U.S. Treasury-issued bonds, known as T-Bonds, are considered one of the safest investments available, but they are not without risk. If interests rates rise after you purchase a T-Bond, the price of the bond will fall — this is known as interest-rate risk. If you have investments that can lose value when interest rates change, you can hedge against potential losses using T-Bond futures.

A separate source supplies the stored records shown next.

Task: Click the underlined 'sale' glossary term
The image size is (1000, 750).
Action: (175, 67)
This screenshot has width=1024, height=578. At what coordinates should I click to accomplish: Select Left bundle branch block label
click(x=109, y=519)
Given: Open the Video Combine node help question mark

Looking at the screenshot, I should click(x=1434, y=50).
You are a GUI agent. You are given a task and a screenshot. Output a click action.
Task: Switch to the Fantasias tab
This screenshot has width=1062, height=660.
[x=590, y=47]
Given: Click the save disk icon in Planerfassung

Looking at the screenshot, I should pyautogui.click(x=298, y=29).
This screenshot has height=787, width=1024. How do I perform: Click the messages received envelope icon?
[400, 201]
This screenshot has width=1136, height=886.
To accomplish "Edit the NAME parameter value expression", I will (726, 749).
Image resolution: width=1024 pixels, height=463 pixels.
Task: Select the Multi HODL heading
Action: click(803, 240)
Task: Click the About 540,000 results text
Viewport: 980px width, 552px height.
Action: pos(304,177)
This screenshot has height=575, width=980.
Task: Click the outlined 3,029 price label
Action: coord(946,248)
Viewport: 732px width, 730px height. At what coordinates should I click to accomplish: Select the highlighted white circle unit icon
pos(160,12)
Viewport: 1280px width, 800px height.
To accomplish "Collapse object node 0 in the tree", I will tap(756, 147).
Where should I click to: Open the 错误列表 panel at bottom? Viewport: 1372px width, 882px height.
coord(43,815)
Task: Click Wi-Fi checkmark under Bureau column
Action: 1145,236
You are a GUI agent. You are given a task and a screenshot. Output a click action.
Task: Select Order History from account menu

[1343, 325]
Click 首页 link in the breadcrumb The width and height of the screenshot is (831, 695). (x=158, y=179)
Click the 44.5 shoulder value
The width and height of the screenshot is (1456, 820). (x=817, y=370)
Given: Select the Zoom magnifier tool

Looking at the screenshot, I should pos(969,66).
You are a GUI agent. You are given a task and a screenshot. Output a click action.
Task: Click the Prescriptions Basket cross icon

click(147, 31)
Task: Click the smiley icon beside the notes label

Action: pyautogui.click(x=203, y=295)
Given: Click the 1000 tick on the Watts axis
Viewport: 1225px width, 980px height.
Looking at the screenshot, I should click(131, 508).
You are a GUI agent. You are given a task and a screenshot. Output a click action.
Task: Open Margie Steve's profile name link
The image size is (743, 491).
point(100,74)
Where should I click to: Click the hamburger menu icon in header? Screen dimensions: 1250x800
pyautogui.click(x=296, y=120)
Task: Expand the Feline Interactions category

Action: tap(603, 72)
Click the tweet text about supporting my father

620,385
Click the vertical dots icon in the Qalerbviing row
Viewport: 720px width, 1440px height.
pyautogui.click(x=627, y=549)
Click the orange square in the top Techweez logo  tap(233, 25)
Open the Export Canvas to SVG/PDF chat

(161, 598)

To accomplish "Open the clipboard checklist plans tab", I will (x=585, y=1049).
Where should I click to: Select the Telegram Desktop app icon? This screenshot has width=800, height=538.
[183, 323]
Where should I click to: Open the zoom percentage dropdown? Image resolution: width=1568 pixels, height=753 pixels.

New T-Bonds are issued quarterly by the U.S. Treasury in denominations that are multiples of $100. They pay interest, called the coupon, semi-annually. The initial price of a T-Bond is determined by a public auction and is based on a bond’s coupon compared to interest rates of competing bonds. If a T-Bond’s coupon is equal to current interest rates, its price will be par, which is the redemption, or face, value of the bond at maturity. Bonds with relatively high coupons sell at a premium above par; low-coupon bonds are issued at a discount below par. Once issued, T-Bonds trade in secondary markets such as the New York Stock Exchange. An already-issued T-Bond’s price will decline if interest rates rise because buyers will need to be enticed by lower prices to accept a relatively low coupon. The reverse is true when interest rates fall.
A futures contract obligates the buyer to purchase a specified quantity and quality of underlying commodity or financial instrument to be delivered by the seller on a future delivery date for a price set in advance. Highly standardized futures contracts trade on futures exchanges. Traders open accounts with licensed brokers to trade futures and these accounts allow traders to enter into contracts with only small deposits, called margins. Margin requirements usually range from 2 to 10 percent of a contract’s value.
T-Bond futures trade on exchanges such as the CME Group. The underlying instrument for a CME T-Bond futures contract is a T-Bond with a $100,000 face value. The buyer of the contract is called the long position and profits when the price of the underlying bond, and hence the value of the contract, increases. The seller, or short position, benefits from falling prices. The margin deposit on a T-Bond contract may change over time but is usually less than $4,000.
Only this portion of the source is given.